# Advanced Pipeline Operations

Beyond transforming individual records and basic grouping, `Flow` offers a suite of more advanced methods for manipulating and combining data streams. These operations can help you with tasks like sorting, joining different datasets, handling duplicates, and working with sequences of records.

Many of these methods, especially those that need to reorder or compare records across the stream (like `sort` or `join`), may need to materialize part or all of the stream into memory. 

In [1]:
from penaltyblog.matchflow import Flow
from pprint import pprint

matches = [
    {
        "match_id": 123,
        "competition_name": "Premier League",
        "home_team": "Manchester City",
        "away_team": "Arsenal",
        "match_date": "2023-10-08",
    },
    {
        "match_id": 456,
        "competition_name": "Champions League",
        "home_team": "Real Madrid",
        "away_team": "Bayern Munich",
        "match_date": "2023-10-10",
    },
]

events = [
    {
        "event_id": 1,
        "match_id": 123,
        "period": 1,
        "timestamp": "00:01:30.500",
        "type_name": "Pass",
        "player_name": "Kevin De Bruyne",
        "location": [60.1, 40.3],
        "pass_recipient_name": "Erling Haaland",
        "pass_outcome_name": "Complete",
        "team_name": "Manchester City",
    },
    {
        "event_id": 2,
        "match_id": 123,
        "period": 1,
        "timestamp": "00:01:32.100",
        "type_name": "Shot",
        "player_name": "Erling Haaland",
        "location": [85.5, 50.2],
        "shot_xg": 0.05,
        "shot_outcome_name": "Goal",
        "team_name": "Manchester City",
    },
    {
        "event_id": 3,
        "match_id": 123,
        "period": 1,
        "timestamp": "00:02:05.000",
        "type_name": "Duel",
        "player_name": "Rodri",
        "duel_type_name": "Tackle",
        "duel_outcome_name": "Won",
        "team_name": "Manchester City",
    },
    {
        "event_id": 4,
        "match_id": 123,
        "period": 1,
        "timestamp": "00:02:10.000",
        "type_name": "Pass",
        "player_name": "Kevin De Bruyne",
        "location": [70.0, 25.0],
        "pass_recipient_name": "Jack Grealish",
        "pass_outcome_name": "Incomplete",
        "team_name": "Manchester City",
    },
    {
        "event_id": 5,
        "match_id": 123,
        "period": 1,
        "timestamp": "00:03:00.000",
        "type_name": "Shot",
        "player_name": "Bukayo Saka",
        "location": [75.0, 60.0],
        "shot_xg": 0.01,
        "shot_outcome_name": "Post",
        "team_name": "Arsenal",
    },
]

## Sorting and Ordering

### Sorting Records (`.sort()`)
The `.sort()` method sorts the records in the `Flow` based on the values in a specified field.

Important: Sorting requires all records to be loaded into memory to determine their correct order.

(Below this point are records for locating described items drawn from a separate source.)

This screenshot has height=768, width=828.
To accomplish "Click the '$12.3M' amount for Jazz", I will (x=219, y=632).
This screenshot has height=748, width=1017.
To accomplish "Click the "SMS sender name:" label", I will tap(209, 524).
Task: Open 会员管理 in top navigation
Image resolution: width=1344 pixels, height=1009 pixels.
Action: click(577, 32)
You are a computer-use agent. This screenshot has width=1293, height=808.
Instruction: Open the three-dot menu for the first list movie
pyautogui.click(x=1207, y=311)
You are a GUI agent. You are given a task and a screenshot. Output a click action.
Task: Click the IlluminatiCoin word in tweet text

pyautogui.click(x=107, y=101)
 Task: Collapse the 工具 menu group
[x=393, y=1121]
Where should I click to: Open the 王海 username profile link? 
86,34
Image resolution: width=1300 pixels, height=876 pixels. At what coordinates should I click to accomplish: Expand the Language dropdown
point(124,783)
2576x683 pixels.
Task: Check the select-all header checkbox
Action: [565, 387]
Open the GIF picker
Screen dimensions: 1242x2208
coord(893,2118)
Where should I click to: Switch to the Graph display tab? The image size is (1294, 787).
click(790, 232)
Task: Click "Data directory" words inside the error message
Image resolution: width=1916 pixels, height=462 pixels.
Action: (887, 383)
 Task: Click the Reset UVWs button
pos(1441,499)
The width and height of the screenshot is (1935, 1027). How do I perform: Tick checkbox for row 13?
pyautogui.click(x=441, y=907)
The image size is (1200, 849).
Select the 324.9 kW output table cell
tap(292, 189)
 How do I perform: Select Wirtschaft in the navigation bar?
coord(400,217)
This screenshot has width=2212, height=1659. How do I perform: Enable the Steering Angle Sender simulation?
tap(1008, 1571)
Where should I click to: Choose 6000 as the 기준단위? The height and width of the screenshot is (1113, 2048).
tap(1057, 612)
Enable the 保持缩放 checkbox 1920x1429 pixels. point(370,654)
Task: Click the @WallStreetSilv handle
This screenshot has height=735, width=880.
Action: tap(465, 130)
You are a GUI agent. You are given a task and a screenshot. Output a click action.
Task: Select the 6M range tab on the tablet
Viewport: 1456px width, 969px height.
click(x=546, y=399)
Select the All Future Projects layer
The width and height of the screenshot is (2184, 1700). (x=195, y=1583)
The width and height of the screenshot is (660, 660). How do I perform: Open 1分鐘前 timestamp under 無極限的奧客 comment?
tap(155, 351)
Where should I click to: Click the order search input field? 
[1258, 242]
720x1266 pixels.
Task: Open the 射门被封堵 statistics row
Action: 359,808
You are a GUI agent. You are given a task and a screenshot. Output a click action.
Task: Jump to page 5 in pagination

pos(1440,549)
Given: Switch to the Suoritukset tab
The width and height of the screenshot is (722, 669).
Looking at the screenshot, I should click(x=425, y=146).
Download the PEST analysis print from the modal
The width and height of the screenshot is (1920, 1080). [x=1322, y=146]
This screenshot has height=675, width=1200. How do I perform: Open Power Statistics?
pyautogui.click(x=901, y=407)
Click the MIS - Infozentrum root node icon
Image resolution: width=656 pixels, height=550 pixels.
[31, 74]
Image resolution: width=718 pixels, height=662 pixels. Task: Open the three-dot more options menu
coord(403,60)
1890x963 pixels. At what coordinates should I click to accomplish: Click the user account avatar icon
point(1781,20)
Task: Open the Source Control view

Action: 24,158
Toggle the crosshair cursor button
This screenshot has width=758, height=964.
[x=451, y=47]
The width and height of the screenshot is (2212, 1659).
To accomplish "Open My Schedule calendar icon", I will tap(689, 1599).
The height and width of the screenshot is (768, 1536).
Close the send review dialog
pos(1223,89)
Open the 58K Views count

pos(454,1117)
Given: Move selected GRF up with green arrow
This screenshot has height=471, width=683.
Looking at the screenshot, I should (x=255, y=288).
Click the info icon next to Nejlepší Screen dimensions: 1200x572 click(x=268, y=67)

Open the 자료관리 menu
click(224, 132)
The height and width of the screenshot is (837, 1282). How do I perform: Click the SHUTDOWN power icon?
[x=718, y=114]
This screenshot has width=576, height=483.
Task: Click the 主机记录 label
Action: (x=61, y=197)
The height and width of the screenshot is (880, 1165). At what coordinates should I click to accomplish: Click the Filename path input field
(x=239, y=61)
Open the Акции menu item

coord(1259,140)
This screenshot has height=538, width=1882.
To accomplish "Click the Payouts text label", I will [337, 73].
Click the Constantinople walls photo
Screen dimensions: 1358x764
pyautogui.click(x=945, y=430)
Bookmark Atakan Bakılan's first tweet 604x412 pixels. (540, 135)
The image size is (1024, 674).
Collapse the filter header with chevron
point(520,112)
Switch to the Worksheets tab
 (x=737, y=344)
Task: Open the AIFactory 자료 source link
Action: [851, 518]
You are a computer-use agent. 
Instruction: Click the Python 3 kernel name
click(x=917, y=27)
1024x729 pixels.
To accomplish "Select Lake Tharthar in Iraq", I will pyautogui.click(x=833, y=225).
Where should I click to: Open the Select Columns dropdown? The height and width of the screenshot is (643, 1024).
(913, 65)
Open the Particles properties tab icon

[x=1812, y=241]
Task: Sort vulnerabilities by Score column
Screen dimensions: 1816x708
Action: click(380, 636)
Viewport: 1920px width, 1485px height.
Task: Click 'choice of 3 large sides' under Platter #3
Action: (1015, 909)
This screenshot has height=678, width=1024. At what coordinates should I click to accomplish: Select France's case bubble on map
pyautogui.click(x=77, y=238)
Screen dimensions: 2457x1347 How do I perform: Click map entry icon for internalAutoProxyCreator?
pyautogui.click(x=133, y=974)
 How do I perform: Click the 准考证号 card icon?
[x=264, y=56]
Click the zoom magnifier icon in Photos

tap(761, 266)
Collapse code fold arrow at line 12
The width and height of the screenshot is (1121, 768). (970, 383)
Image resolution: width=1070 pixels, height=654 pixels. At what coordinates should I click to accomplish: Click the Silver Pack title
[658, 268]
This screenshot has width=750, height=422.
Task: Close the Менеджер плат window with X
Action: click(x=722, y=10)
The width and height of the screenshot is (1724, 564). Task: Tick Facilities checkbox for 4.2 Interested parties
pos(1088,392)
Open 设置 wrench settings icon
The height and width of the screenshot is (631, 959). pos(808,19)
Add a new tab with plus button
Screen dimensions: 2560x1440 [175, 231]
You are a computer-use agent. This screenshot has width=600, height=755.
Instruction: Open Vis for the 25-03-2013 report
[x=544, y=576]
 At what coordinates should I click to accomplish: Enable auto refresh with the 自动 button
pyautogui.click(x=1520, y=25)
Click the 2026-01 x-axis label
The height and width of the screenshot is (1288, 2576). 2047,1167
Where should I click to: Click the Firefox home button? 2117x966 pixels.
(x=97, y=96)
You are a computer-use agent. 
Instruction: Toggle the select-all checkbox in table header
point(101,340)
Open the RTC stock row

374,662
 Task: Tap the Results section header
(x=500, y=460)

This means `.sort()` materializes and consumes the `Flow` it's called on, returning a new `Flow` with the sorted records.

Records where the sort key (`by` field) is `None` are always placed at the very end of the sorted sequence, regardless of the reverse order.

In [2]:
# This will sort events chronologically.
sorted_events_flow = Flow(events).sort(by="timestamp")

# Example: Sorting shots by xG in descending order
shots_flow = (
    Flow(events)
    .filter(lambda r: r.get("type_name") == "Shot")
    .sort(by="shot_xg", reverse=True)
)

# Get the shot with the highest xG
shots_flow.first()

{'event_id': 2,
 'match_id': 123,
 'period': 1,
 'timestamp': '00:01:32.100',
 'type_name': 'Shot',
 'player_name': 'Erling Haaland',
 'location': [85.5, 50.2],
 'shot_xg': 0.05,
 'shot_outcome_name': 'Goal',
 'team_name': 'Manchester City'}

### Assigning Row Numbers (`.row_number()`)

The `.row_number()` method first sorts the records by the by field (similar to `.sort()`) and then assigns a sequential integer rank (starting from 1) to each record in a new field.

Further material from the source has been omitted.